Text block:
The report also found that ransomware has become a “multifaceted extortion” scheme, identified a financial cyber threat group, and detailed how Mandiant worked with law enforcement after finding the initial SolarWinds Orion intrusion.

“Security practitioners faced a series of challenges in this past year which forced organizations into uncharted waters. As ransomware operators were attacking state and municipal networks alongside hospitals and schools, a global pandemic response to COVID-19 necessitated a move to remote work for a significant portion of the economy. Organizations had to adopt new technologies and quickly scale outside of their normal growth plans,” the report says.

“As organizations settled into a new understanding of “normal,” UNC2452, a suspected nation-state threat actor, conducted one of the most advanced cyber espionage campaigns in recent history,” the report continues. “Many security teams were forced to suspend wide-ranging analyses around the adoption of remote work policies and instead focus on a supply chain attack from a trusted platform.”

In addition to naming UNC2452, the report also names FIN11 as a threat actor to be aware of. FIN11 is a financially motivated group, suspected of committing “widespread phishing operations” and “several multifaceted extortion operations.”

On a positive note, the report notes that 59 percent of the intrusions Mandiant investigated were self-reported by the organizations experiencing the intrusion, a reported 12 percent increase from the year before.

Information given:
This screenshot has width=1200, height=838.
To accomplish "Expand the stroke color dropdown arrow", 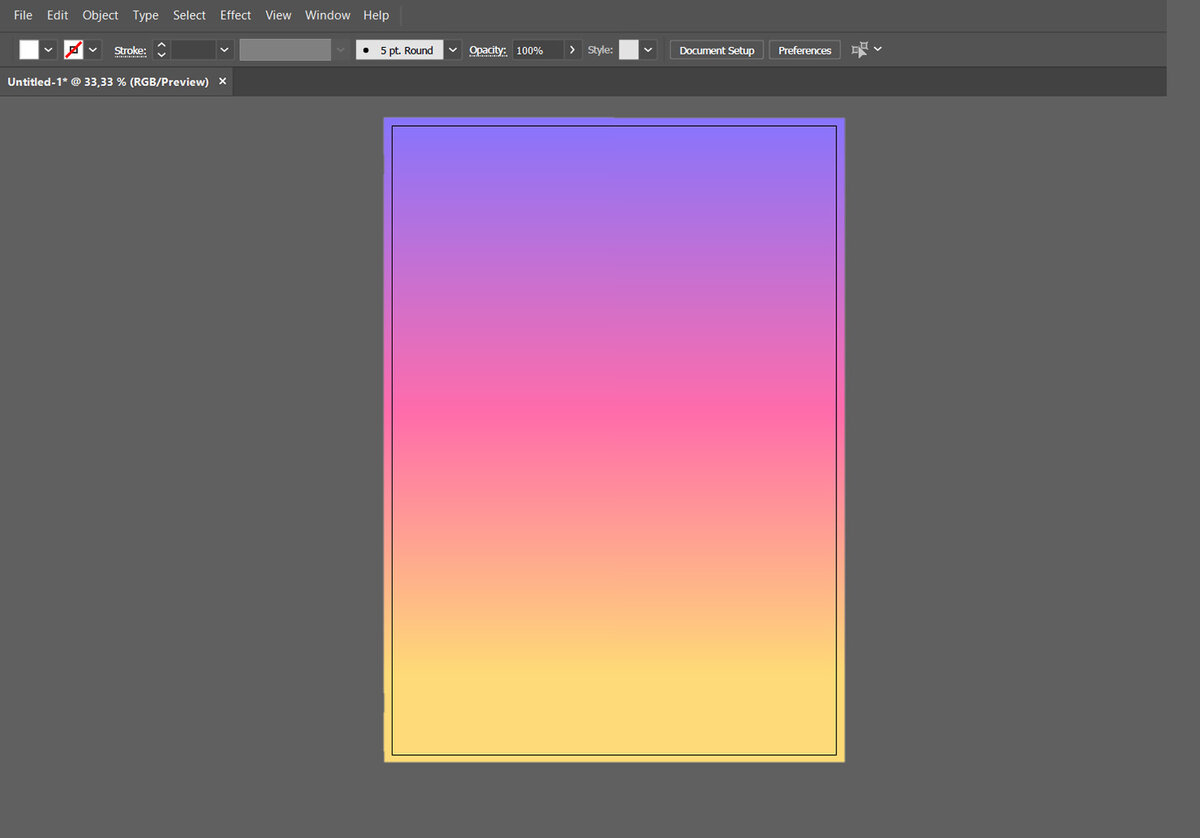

---

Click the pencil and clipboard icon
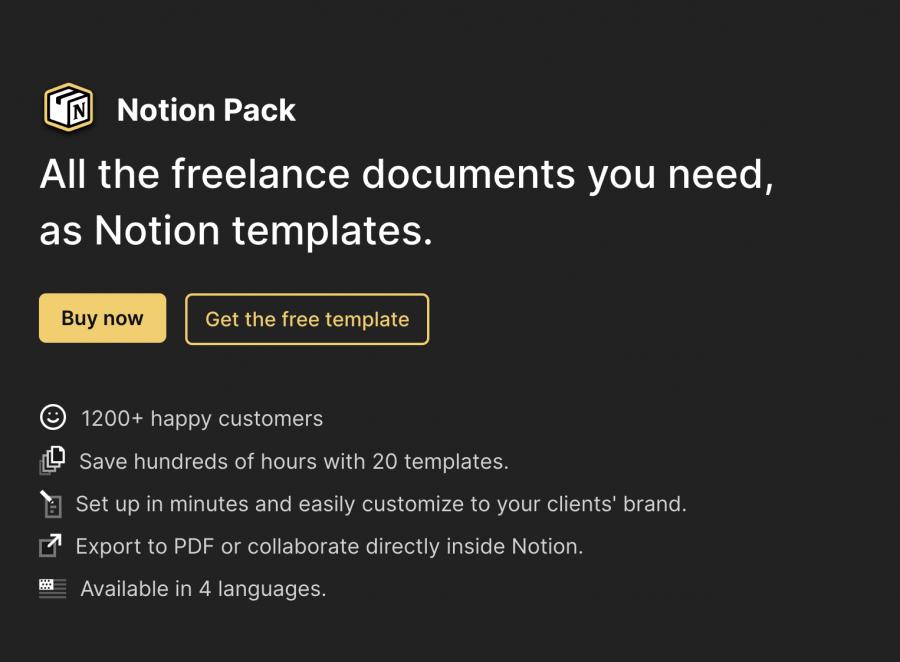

---

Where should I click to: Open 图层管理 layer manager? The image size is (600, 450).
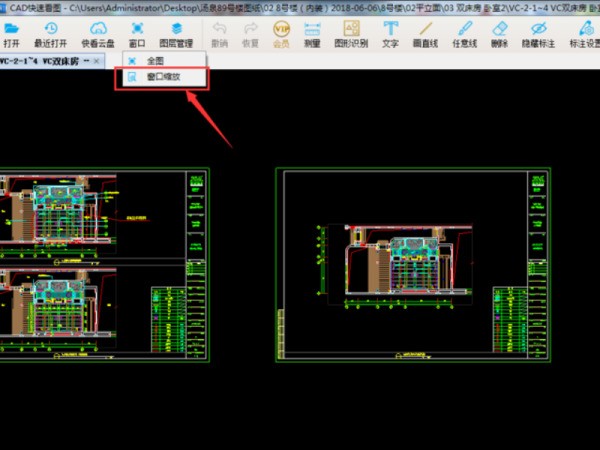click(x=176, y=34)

List of tasks:
1: Say whether each statement agrees with the text about the security report. Answer yes or no, and quote the deciding words of the text. (a) FIN11 is described as a financially motivated group. (b) All of the intrusions Mandiant investigated were self-reported by the affected organizations. (c) UNC2452 is identified as a confirmed nation-state threat actor.
2: In the text about the security report, why did many security teams suspend their wide-ranging analyses of remote work adoption? Answer in one to three sentences.

Written answers:
1:
(a) Yes: "FIN11 is a financially motivated group"
(b) No: "59 percent of the intrusions Mandiant investigated were self-reported by the organizations experiencing the intrusion"
(c) No: "UNC2452, a suspected nation-state threat actor"

2: They were forced to focus instead on a supply chain attack from a trusted platform. This came as UNC2452 conducted one of the most advanced cyber espionage campaigns in recent history.